Of the 60 students, about one-third were black, Latino or Native American and one-quarter were the first in their family to attend college.
However, these students – particularly women, who accounted for half of interviewees – are far more likely to have a poor grasp of how to advance in academia, the study observes.
In fact, all the students with “undeveloped perspectives on the scientific career” were either ethnic minority women or first-generation college graduates, according to the paper by Northwestern academics Christine V. Wood and Richard McGee with consultant Patricia B. Campbell, which was published in the Journal of Women and Minorities in Science and Engineering in November.
For instance, one female African American PhD student explained how she wanted to enter academia “when I want to retire” from a higher-paying industry career, which the authors said “is not a standard or even plausible career path”.
This lack of insight into scientific careers may partly explain why black and Latina women remain so severely under-represented in biomedical science, the study, titled "An incredibly steep hill: how gender, race and class shape perspectives on academic careers among beginning biomedical PhD students”.

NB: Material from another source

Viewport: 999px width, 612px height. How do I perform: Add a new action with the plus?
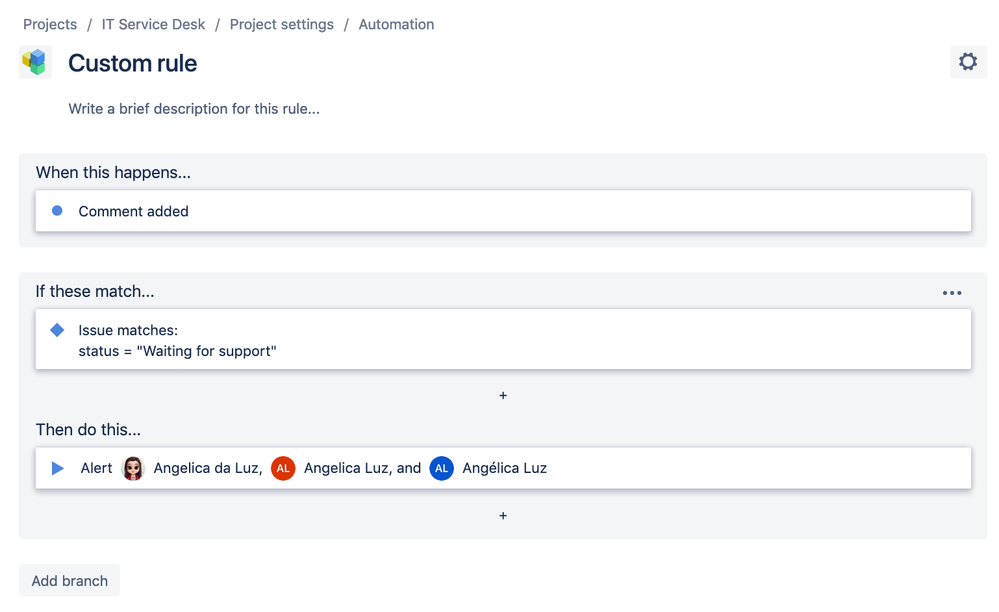(x=502, y=516)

Only 2.6 per cent of PhDs awarded in science, technology, engineering and maths subjects go to African American women, despite this group representing 6 per cent of the US population, according to a National Science Foundation report published in 2010. Just 2.5 per cent of STEM PhDs went to Hispanic women, who make up almost 7 per cent of the US population, it added.

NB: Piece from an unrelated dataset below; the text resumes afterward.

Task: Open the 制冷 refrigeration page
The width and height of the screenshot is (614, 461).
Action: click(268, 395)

While the authors acknowledge that their sample size is small, the lack of accurate knowledge about academic careers in ethnic minority PhD students was “striking”, even among those whose parents were graduates.
These students “need access to and knowledge about the unwritten, unofficial, and often unintended, lessons, values, and perspectives that make up the ‘hidden curriculum’ in graduate education, and more specifically biomedicine”, says the paper.
Current graduate students need “intensive mentors who are sensitive and attuned to environmental factors that affect student and faculty experiences” to help them “navigate potentially hostile and isolating environments” that may deter them from an academic career, it adds.
Specifically, students should be “guided to learn the factors to consider in laboratory selection, choice of project and advisor, details about the traditional ‘path’ to the academic career and the tenure track, and proper planning for careers outside of academia”, it adds.
The interviews also reveal how many ethnic minority PhD students worried that they are viewed as “‘outside’ of the norm of the standard scientific practitioner even at this early stage of scientific development”, even if they came from an affluent middle-class background.
“Having resources does not eliminate concerns about racial prejudice along the science trajectory,” the paper concludes.